2014年7月25日
日税連の平成25年度の登録事務事績によると、同年度末の税理士登録者は、前年度比776人増の7万4501人。
そして、注目すべき数字が女性税理士の数です。
女性税理士は、平成24年度にはじめて1万人を突破して1万39人となりましたが、平成25年度は1万312人とさらに増加しています。
現在税理士のうち女性は約14%ですが、今回増加した776人の税理士のうち、273人が女性。
増加数だけをみると、35%が女性ということになり、税理士全体で女性の割合が増えている現状が見て取れます。
女性の存在感が高まることで、税理士を雇用する事務所においても、女性税理士をどのように活用するか、ということが喫緊の課題となってくるでしょう。
「女性の積極的な登用」という言葉を聞いて、思い出すことはないでしょうか。これはいわゆる「アベノミクス」の重要施策でもあります。
安倍政権は、「女性が輝く日本」をキャッチフレーズに、2020年に25歳~44歳の女性就業率を73%にする(2012年時点68%)こと、
指導的地位に占める女性の割合を30%程度にすることなどを目標に掲げています。
今後、女性の採用、継続雇用を後押しする施策の実施が期待されるところです。
女性の採用に積極的な会計事務所は増えています。
たとえば、都内の男性所長をトップとするある中型会計事務所で、資格者、科目合格等の非資格者含め、
20人程度の職員がほぼすべて女性、という事例を目にしたこともあります。
所長にお話をお伺いすると「同じ給与で募集すると女性の方がよい人材が来る」とアッサリ。
一部には、そういった傾向もあるのかもしれませんね。
いずれにしても、戦略的に女性を積極採用する会計事務所が存在することは覚えておくべきでしょう。
そして、税理士の採用においても、社会全体の女性の活躍が大きく影響します。
税理士の顧客となる会社経営者には、圧倒的に男性が多く、経営者と税理士が「あうんの呼吸」でやりとりするために、男性が重用される現実がありました。
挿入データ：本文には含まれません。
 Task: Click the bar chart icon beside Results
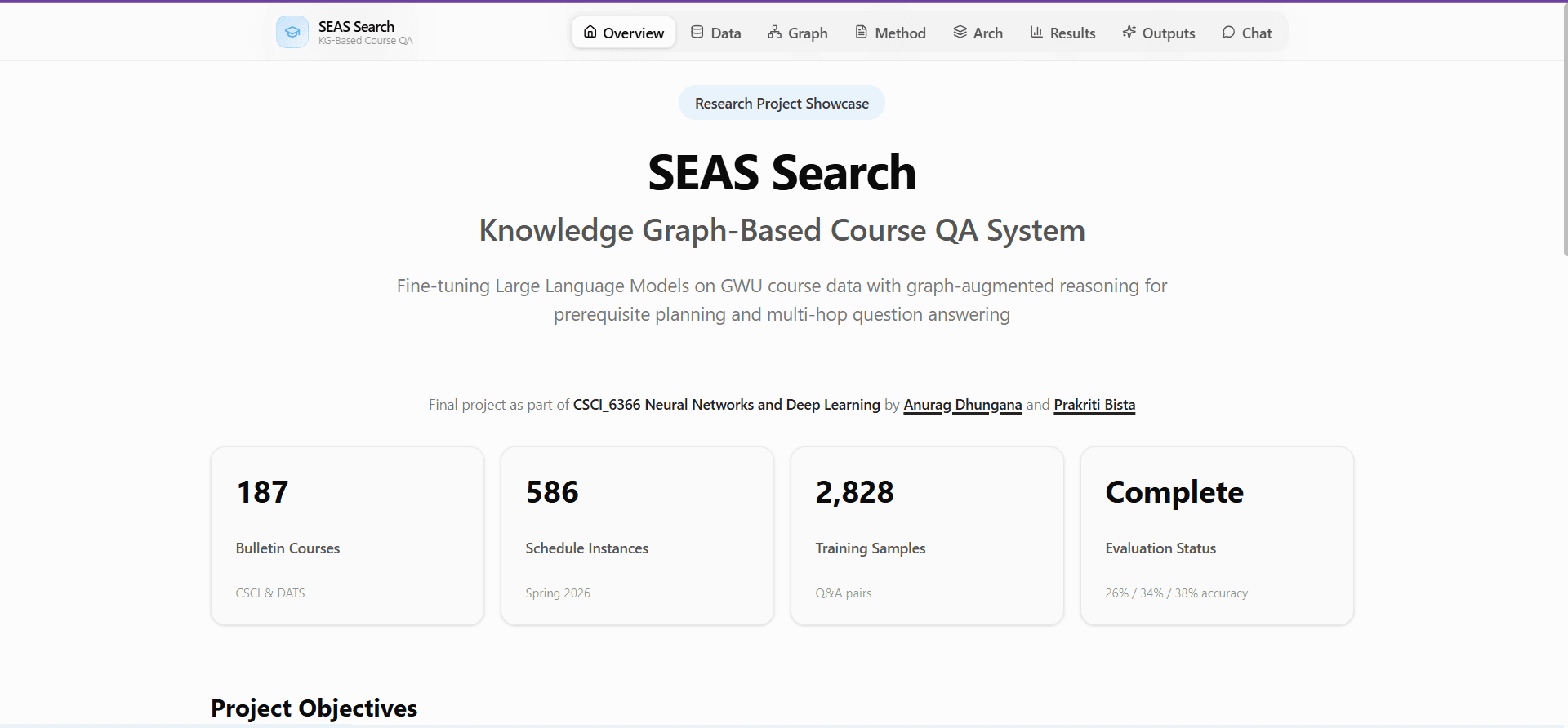[1036, 33]
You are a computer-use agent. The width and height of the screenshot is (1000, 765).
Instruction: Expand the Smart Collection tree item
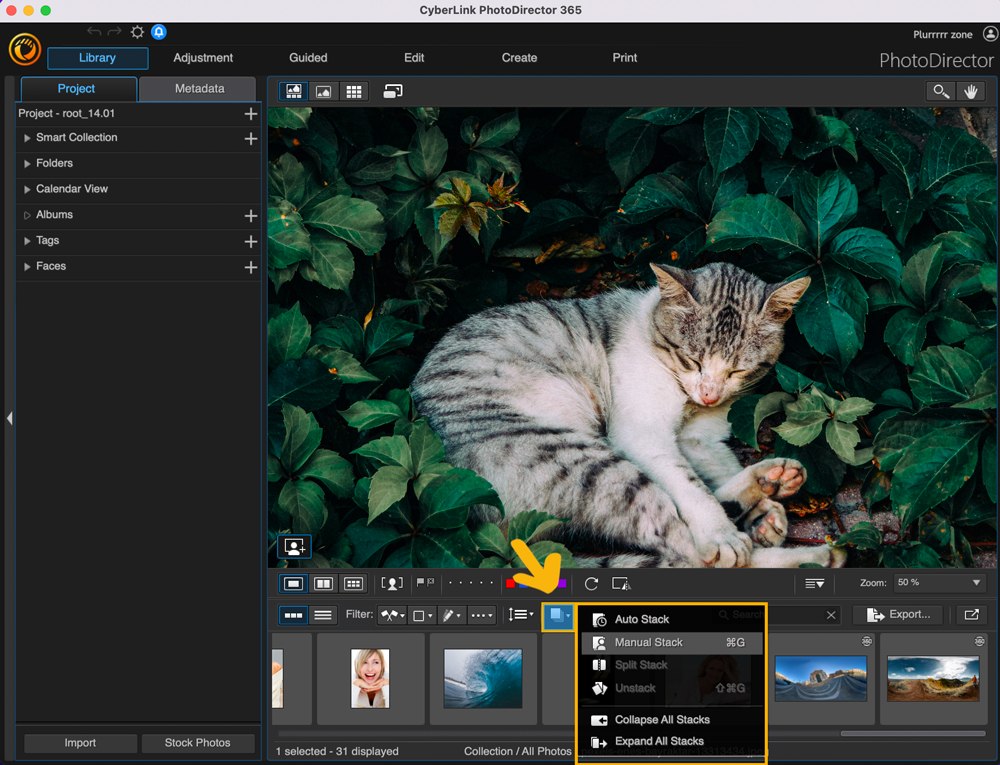coord(27,138)
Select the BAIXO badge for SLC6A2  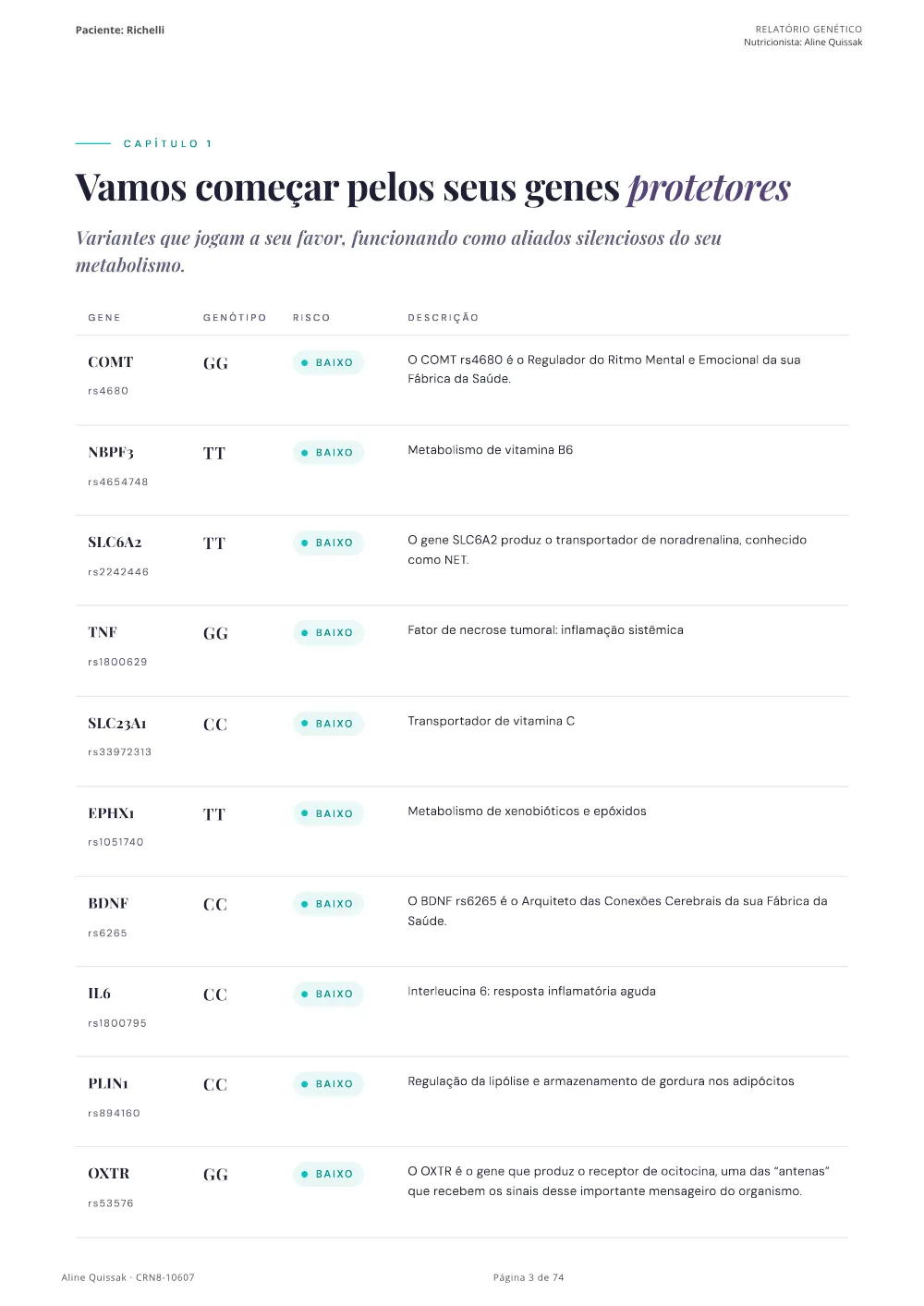pos(328,543)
女性経営者が増えれば、女性税理士の需要は増えると考えられ、会計事務所の人事戦略も変化するでしょう。
前出の、女性を積極採用する会計事務所の所長に、
良い女性税理士を採用するコツをお聞きしたところ「フレキシブルな勤務体制を整備すること」だとおっしゃっていました。
女性の就職では、出産や育児等、時間の制約がネックとなることが多いのが現実です。
フルタイム・残業ありの働き方ができない女性の能力を引き出す体制を整備することが、事務所の収益につながるとの確信を持っているようでした。
生産性の高い組織をつくるには、労働力を適正に配置する必要があります。
付加価値の高い得意分野があれば、むしろ時間的制約がテコとなり、収益性の高い組織が生み出される可能性もあります。
女性税理士の転職は、専門職としての新しい働き方が起こりつつあるということを意識しながら、時間的制約がある場合も気後れすることなく、
自分の状況をはっきりと説明した上で、堂々と強みをアピールする必要がありそうです。